Washington's lavish deficit spending is sucking the life out of the global economy and fueling inflation, says Francois Villeroy De Galhau, governor of the Bank of France.

In an interview with Germany’s Borsen-Zeitung, De Galhau said there’s too much focus on the Federal Reserve, which is only part of the inflation problem.

“U.S. fiscal policy is the elephant in the room: it is not in the hands of the Fed, and could significantly affect the level of long-term interest rates,” he said, referring to the federal government’s spending measures.

“A large U.S. fiscal deficit tightens financial conditions and fuels inflation,” De Galhau explained.

Meanwhile, the IMF has warned that Washington’s endless fiscal deficits “could make the last mile of disinflation harder to achieve while exacerbating the debt burden.”

By constantly spending above its means, Washington has to issue bonds to raise enough capital to spend on government programs. According to IMF managing director Kristalina Georgieva, this distorts the global flow of capital.
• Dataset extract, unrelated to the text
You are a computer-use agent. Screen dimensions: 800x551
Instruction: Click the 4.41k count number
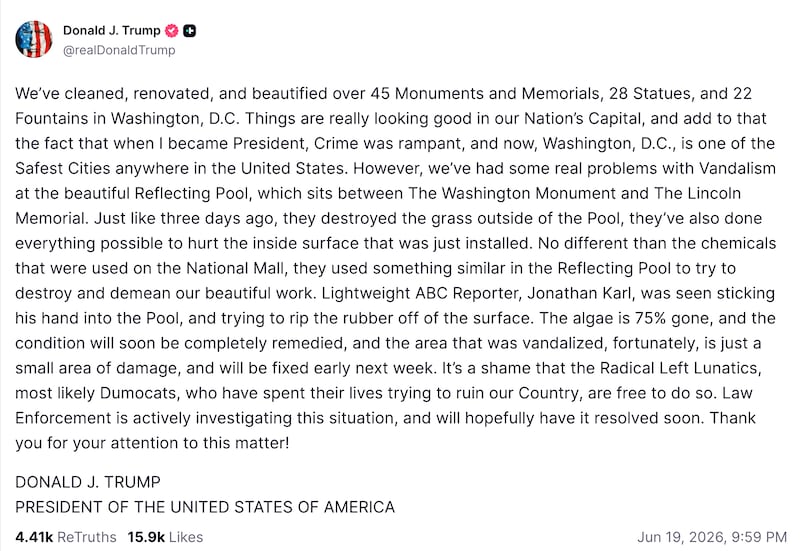coord(34,537)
“There is an opportunity cost to this money,” Georgieva said. “It doesn’t go to emerging markets where it can finance jobs and business opportunities for American companies.”

According to The Wall Street Journal, the U.S. government accounted for roughly a quarter of all outstanding debt issued by advanced nations. Fast forward to today, and that figure is about 50%.

Although economists say the U.S. is unlikely to default on its loans, there’s a growing risk that investors could become reluctant to buy the ever-growing stock of Treasury notes.

That means America’s dire fiscal situation won’t matter until it suddenly does.

A problem lurking in the background

In 2023, the U.S. deficit ran close to 7% of GDP as the federal government borrowed $1 trillion roughly every 100 days.

According to Paul Donovan, the chief economist at UBS Global Wealth Management, the absolute size of the debt isn’t the biggest problem, as many other countries have had higher debt ratios.

Perhaps the biggest issue is that, unlike many major economies, the U.S. isn’t taking decisive action to cut down on spending and reduce its national debt.

“The political polarization that prevents a policy for a sustainable deficit is a concern, but is probably more of a background worry for now,” Donovan told the Journal.

Although unsustainable deficit spending is not an issue at this moment, when it becomes so, it could be past the point of no return.

“The current unsustainable fiscal position will not matter until it matters, and then it will be all that matters and will affect bonds, stocks, derivatives, and the FX value of the dollar,” warned the U.K.’s National Institute for Economic and Social Research.

Based on IMF projections, the U.S. deficit will continue to grow at the same pace for at least the next five years. The IMF’s biannual Fiscal Monitor said the U.S. public debt could nearly double over 30 years.